YOUR ASSIGNMENT =>
Omit all pictures and give the records below again exactly as written.

Saved entries =>
※

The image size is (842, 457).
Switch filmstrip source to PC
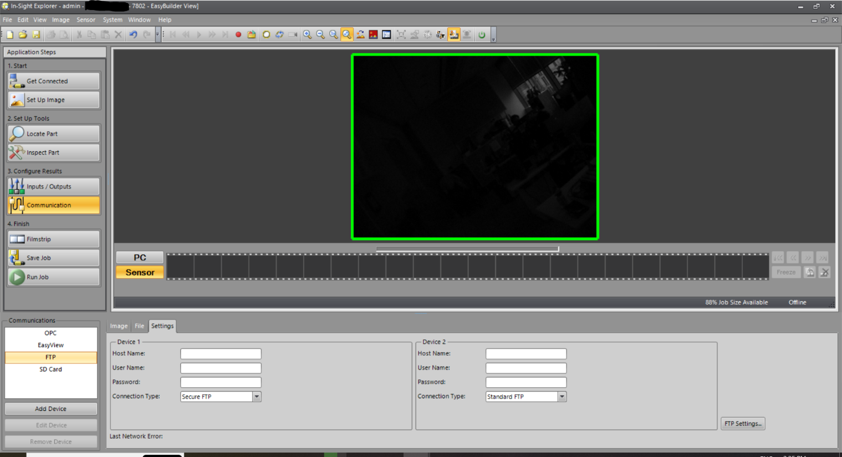139,257
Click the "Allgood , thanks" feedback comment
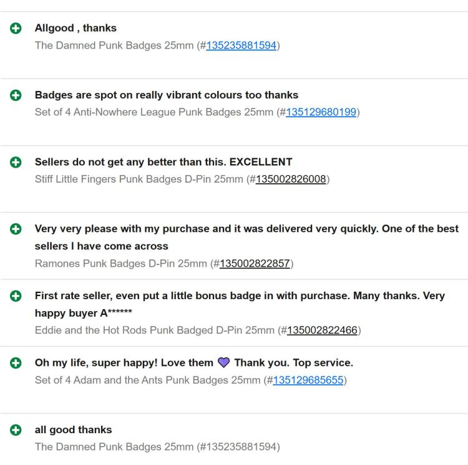 pos(76,28)
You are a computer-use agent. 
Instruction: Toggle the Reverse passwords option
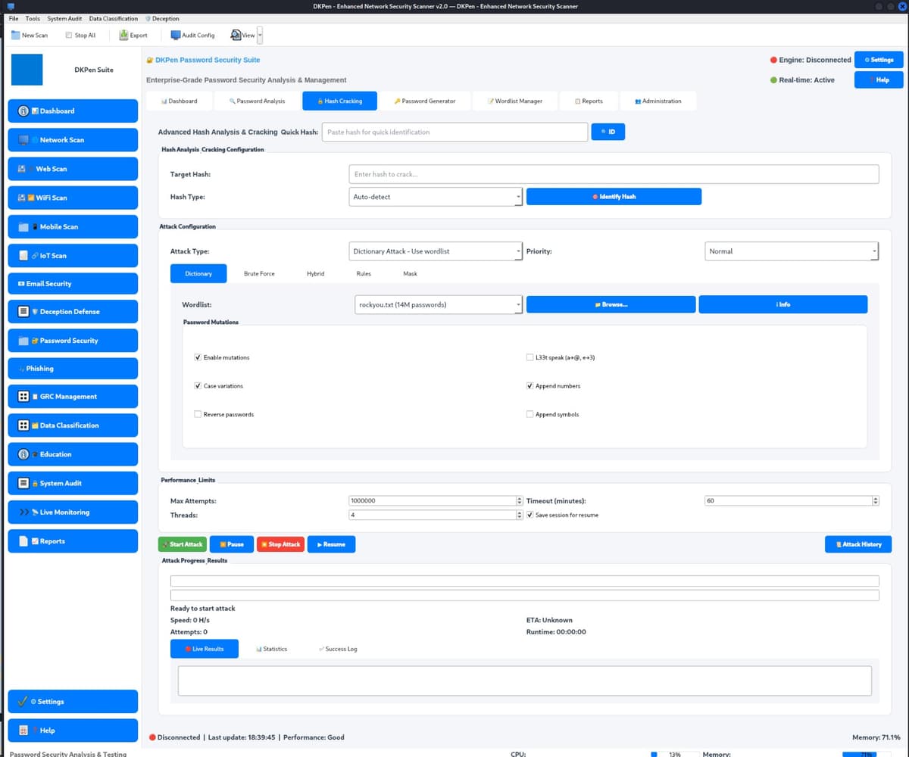click(198, 414)
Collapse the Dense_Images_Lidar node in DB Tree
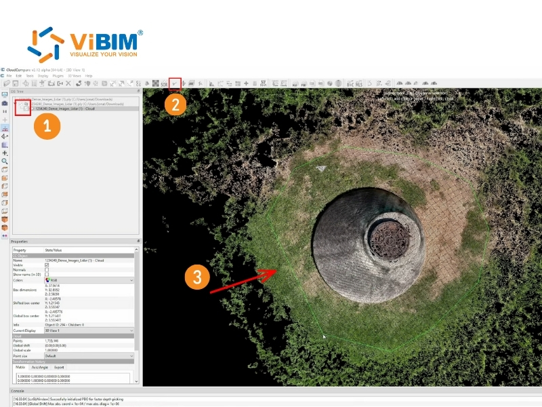 coord(16,103)
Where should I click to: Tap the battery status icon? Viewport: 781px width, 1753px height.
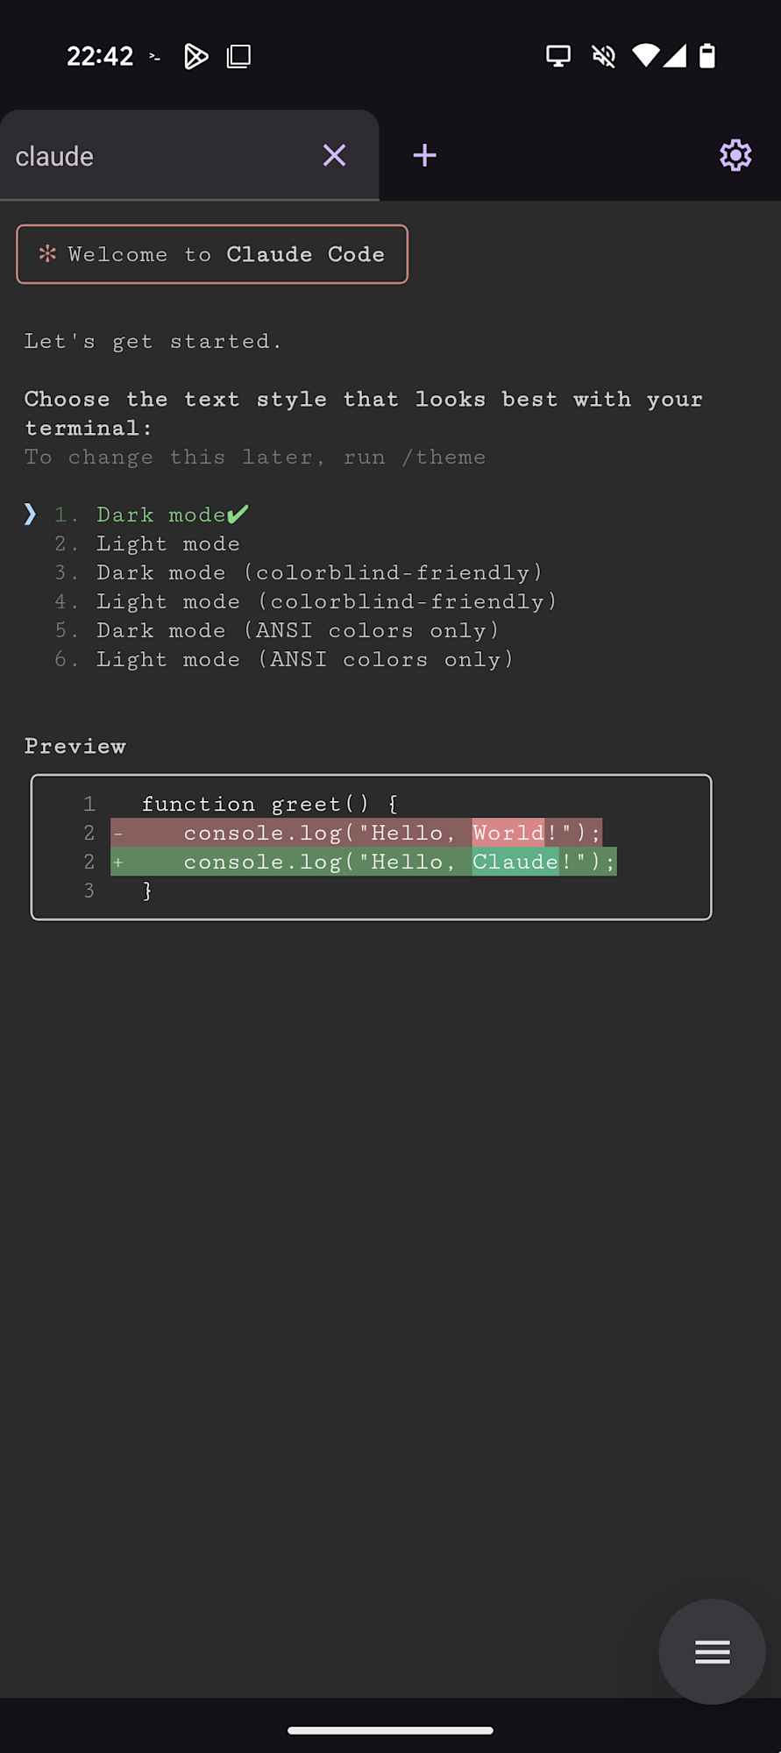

※

SOLUTION BELOW =>
The image size is (842, 457).
Switch filmstrip source to PC
139,257
Click the "Allgood , thanks" feedback comment
 pos(76,28)
You are a computer-use agent. 
Instruction: Toggle the Reverse passwords option
click(198, 414)
Collapse the Dense_Images_Lidar node in DB Tree
 coord(16,103)
Where should I click to: Tap the battery status icon? Viewport: 781px width, 1753px height.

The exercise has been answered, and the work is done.